With all of that said, most of the profile pieces in our magazine have to do with Max Muscle customers and franchisees. So, if a fitness model comes to me with a unique and inspirational article (particularly a weight loss story), I most likely can’t do a profile piece unless that person takes Max Muscle supplements.

MS&F Interior Page

However, we do feature people who aren’t Max Muscle customers from time to time, especially if they have a big name in the industry. For example, fitness models in our workout articles do not necessarily have to be Max Muscle customers.

What are some of the things which help some applicants stand out over others?
If you are a fitness model and a trainer AND a writer, we’re in business as I always need interesting, well-written, innovative workout articles. Also, if you let me know you are willing to travel to do a shoot and you are always photo ready (trust me, some are NOT), it helps you stand out.

We have a tiny budget, so our models work for Max Muscle product and for clips for their portfolios, plus the national recognition that comes with being in a national magazine!

Do you prefer when you get pitches via e-mail, fax, regular mail or other?
E-MAIL! There’s only so much room in my office!

How many photos do you like to see included with a pitch?
Doesn’t matter, but definitely want to see a variety. Please, do not send me contact sheets from photo shoots because I don’t want to see images where your eyes are closed or you’re making a funny face (haha!). I want to see finished photos.

Have you come across some definite No-No’s when it comes to applicants contacting you
Don’t be pushy and tell me you’re the best for the job and why and then keep emailing me to see if I got your previous 10 emails. Also, if you are a huge bodybuilder (male or female) with veins popping out everywhere, we’re not interested.

Without names, do you have any stories about a difficult experience you had in working with someone?
It’s frustrating when you choose fitness models because of their pictures and they show up for the shoot all flabby and not at all like they looked in the photos. It wastes everyone’s time and that is just unprofessional. I’ve had that happen a few times. Now, I ask potential models to send me a picture with their camera phone. And it better be current.

How much contact is too much contact?
One follow-up e-mail will suffice if you haven’t heard from me yet. I save all e-mails from models in a specific “models” folder and will refer to that when necessary.

What are some of the best pitches you think you have seen?
Truthfully, pitches from photographers such as James Patrick and Mike Byerly have been better than pitches from fitness models, especially when the photographer says, hey, I’m shooting so-and-so in 2 weeks, is there anything you need me to get while he/she is shooting with me?

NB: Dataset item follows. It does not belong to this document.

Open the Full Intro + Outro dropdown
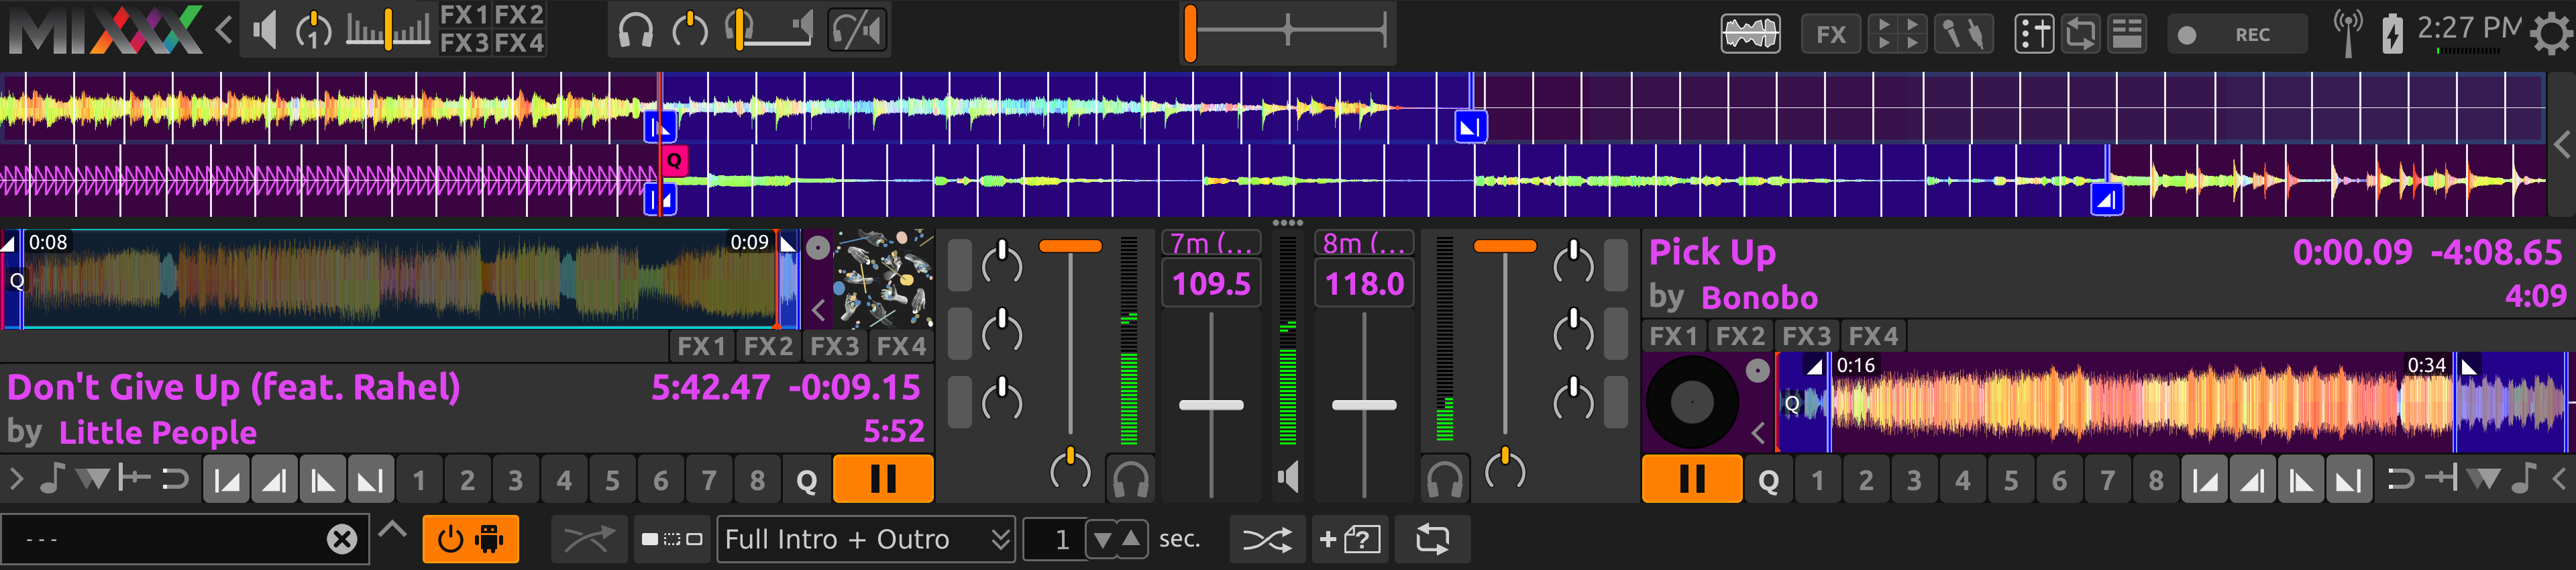 click(865, 540)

Any parting comments to readers?
Just understand that editors are super busy and inundated with e-mails from hundreds of people every day wanting something. It’s hard to keep up sometimes. That doesn’t mean we don’t like you or don’t care or will never use you. The more information you provide (i.e. available for travel, are a writer, have an idea for a story, specialties, upcoming shoot dates) will help you stand out over other models vying for a coveted spot in national magazines.